I accidentally picked the Scavenger Hunt word again this week. Oops! Sorry. Anyway, I was functioning on a maintenance level this week, since I was so busy and the weather was so crappy, and stuff, and all I could do was tread water. Now it's the weekend, and I'm working more on balance. I'm trying to balance being practical and getting shit done, with relaxing and cutting myself some slack. It's been going pretty well so far.

I've had the entire day to myself, which has been strange but nice. I drove the girls where they needed to go this morning - Coadster made it to the show choir bus by nine and Stinky made it to her religious retreat thingy by 9:30. I'll pick Stinky up at seven this evening and I'll get Coadster whenever they get back, maybe 10'ish? I slept a lot and was woken up by a phone call. I spent some time dicking around and playing video games, but then I dug in and got to cleaning. My kitchen looks amazing right now. I'm spending two hours a day on getting my apartment in order and then another hour a day working on taxes and paperwork and returning emails. So, when I'm done writing this, I have to start in on my taxes. Wah.

The other part of my equation is relaxing. As soon as I'm done with paper work tonight, I get to crack open a beer and watch a movie. Hooray! All my friends are going out tonight, and I'd love to join them, but this weekend is about doing some inner work. Wish me luck!

Oh yeah. The Scavenger Hunt word...Maintenance. During the Winter I've been trying to maintain my sanity by thinking back to our roadtrip this Summer when it was so warm and all we had to do all day was frolic in the woods...

...And play on the beach.

But when that doesn't work, there are always drugs.

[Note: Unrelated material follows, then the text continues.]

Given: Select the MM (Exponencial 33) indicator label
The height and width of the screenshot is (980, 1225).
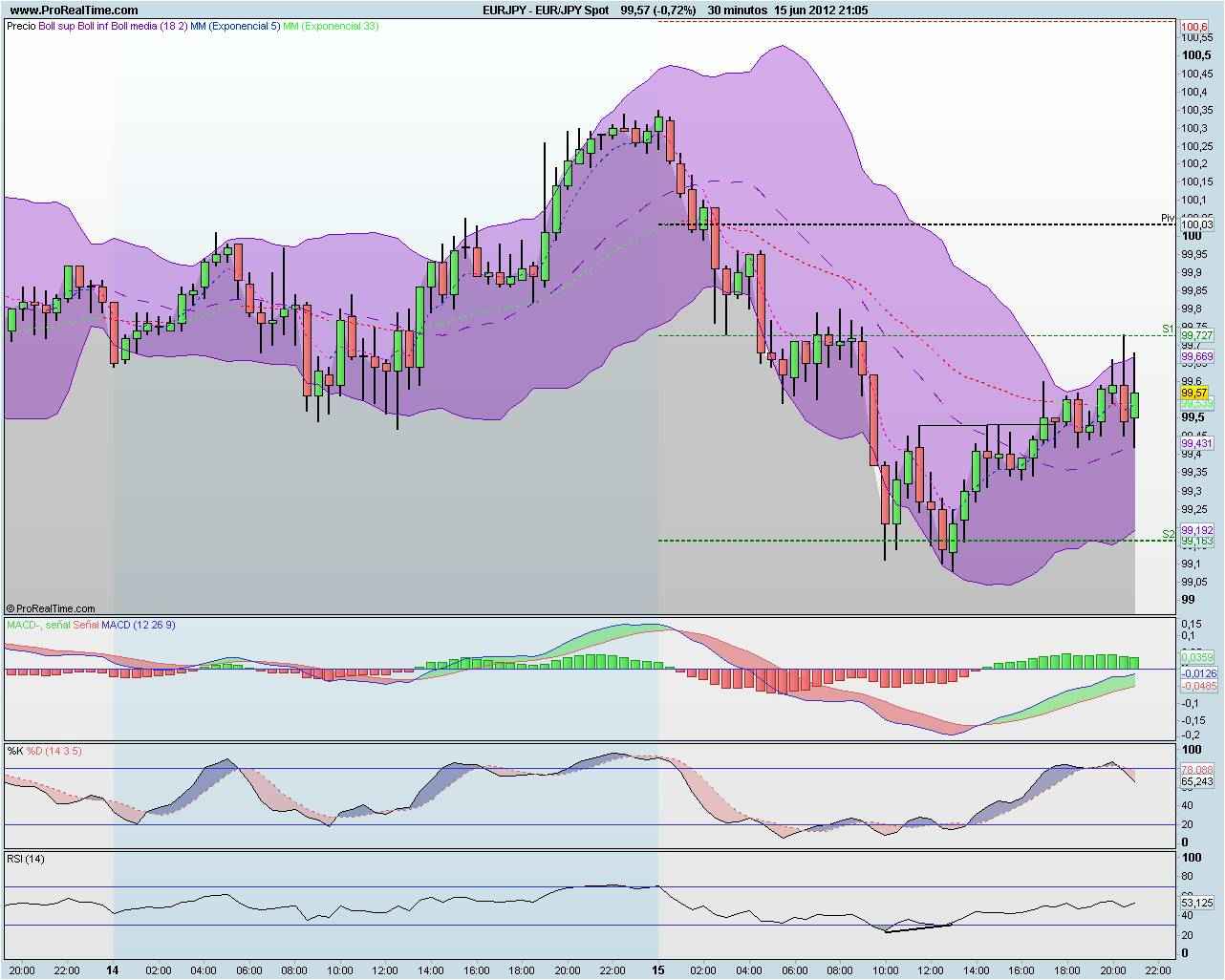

Oh, just kidding. I don't have enough time or money for a decent drug addiction. When remembering the wonders of Summer doesn't help get me through the Winter, I just become even more obnoxious and that always seems to take the edge off.

Thursday, January 15, 2009

Please Don't Keep-A Me Waiting

Here are some more photos I took last week when I was bored and waiting for the show choir photo shoot to be over.

I have one more day to get through before things get better. Just one day. I can handle one day, can't I? Then I have three glorious days off and the temperatures are supposed to warm up forty degrees to be in the twenties on Saturday. I'm sure it will feel like Summer to us, and I won't be surprised to see idiots wearing flip-flops and shorts either.

Here is a trumpet player messing around with his mute.

I'll just warn you right now that I'm going to be talking about the weather tonight. Call me shallow and boring, but the weather is the most exciting thing going on around here. I woke-up to 46 degrees below zero with the windchill and 21 below zero normal temp. I'm fine, I have all the right clothes for layering and walking a mile to work. Of course, the people in Iowa are so awesome, that they won't just offer you a ride when they see you walking in that cold, they'll insist on it.

I walked a half a block before an older gentleman stopped and offered me a ride, not even knowing where I was going. I politely declined, because I'm 43 and am finally smart enough not to trust strange men. I walked one more block, and a college girl was walking to her car that was warming up in her driveway. She asked me if I would please let her give me a ride to wherever I was going, and that time, I took it.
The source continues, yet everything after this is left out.